Objective
To evaluate outcomes with simultaneous administration of mifepristone and misoprostol for medical abortion at ≤63 days of gestation in the year after its implementation in a British clinic system.
Methods
We conducted a retrospective cohort study using de-identified data from the electronic booking and complications databases and medical records of women who underwent medical abortion at British Pregnancy Advisory Service. Our primary outcome was treatment success with simultaneous dosing versus a regimen with a 24–48 hour interval between medications. We defined success as complete abortion without surgical evacuation and without continuing pregnancy.
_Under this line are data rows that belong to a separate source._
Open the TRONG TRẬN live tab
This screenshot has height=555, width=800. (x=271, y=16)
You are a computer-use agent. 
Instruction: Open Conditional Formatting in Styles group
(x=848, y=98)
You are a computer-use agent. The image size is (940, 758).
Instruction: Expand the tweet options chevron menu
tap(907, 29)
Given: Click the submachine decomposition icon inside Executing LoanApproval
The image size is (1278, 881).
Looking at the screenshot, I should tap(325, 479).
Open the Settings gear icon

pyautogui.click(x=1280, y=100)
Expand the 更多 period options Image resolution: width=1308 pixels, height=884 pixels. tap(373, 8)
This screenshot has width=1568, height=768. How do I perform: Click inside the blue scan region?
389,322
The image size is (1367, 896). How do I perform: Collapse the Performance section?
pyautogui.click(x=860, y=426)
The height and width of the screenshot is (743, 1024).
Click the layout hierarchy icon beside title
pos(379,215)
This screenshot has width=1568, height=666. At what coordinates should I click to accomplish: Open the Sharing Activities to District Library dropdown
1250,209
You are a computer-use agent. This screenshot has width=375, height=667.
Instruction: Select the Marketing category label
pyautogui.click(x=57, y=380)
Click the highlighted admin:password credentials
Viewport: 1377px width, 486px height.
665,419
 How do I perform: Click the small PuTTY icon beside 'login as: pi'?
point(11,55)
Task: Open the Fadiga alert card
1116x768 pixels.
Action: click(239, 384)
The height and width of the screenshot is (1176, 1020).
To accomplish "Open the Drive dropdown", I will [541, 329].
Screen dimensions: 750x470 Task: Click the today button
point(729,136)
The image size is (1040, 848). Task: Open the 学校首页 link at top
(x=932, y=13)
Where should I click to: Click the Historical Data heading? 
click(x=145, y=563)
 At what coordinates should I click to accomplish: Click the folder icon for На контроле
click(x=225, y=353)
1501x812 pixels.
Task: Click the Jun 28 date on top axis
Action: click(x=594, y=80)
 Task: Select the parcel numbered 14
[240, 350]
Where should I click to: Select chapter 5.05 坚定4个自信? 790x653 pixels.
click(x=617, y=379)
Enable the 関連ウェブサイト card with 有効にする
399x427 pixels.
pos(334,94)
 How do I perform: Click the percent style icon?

To assess relative regimen effectiveness while accounting for self-assignment to simultaneous or interval dosing, we modeled the probability of treatment success using logistic regression with propensity-score adjustment for demographic and clinical characteristics. Secondary outcomes were reasons for abortion failure and clinically significant adverse events (hospital admission, blood transfusion, intravenous antibiotic administration).
Results
Of 28,901 women treated between May 2015 and April 2016, 85% chose simultaneous dosing. Overall success rates were high with both regimens but lower with simultaneous than with interval dosing (94.5% vs. 97.1% respectively, adjusted RR 0.973, 95% CI 0.967–0.979). For both regimens, success rates were lower at higher gestational ages, but the relative effectiveness of simultaneous dosing did not vary significantly with gestational age (p=0.268). Surgical intervention rates for continuing pregnancy were lowest at ≤49 days of gestation (1.4% simultaneous vs. 0.2% interval, p<0.001) and highest at 57–63 days (5.0% and 2.2%, p<0.001). The rate of clinically significant adverse events was 0.2% and did not differ by regimen (p=0.972).
Conclusion
Simultaneous administration of mifepristone and misoprostol is 97% as effective as a 24–48 hour interval at all gestational ages ≤63 days, with no increase in the risk of clinically significant adverse events. Pragmatic use of simultaneous dosing is reasonable given the small difference in effectiveness.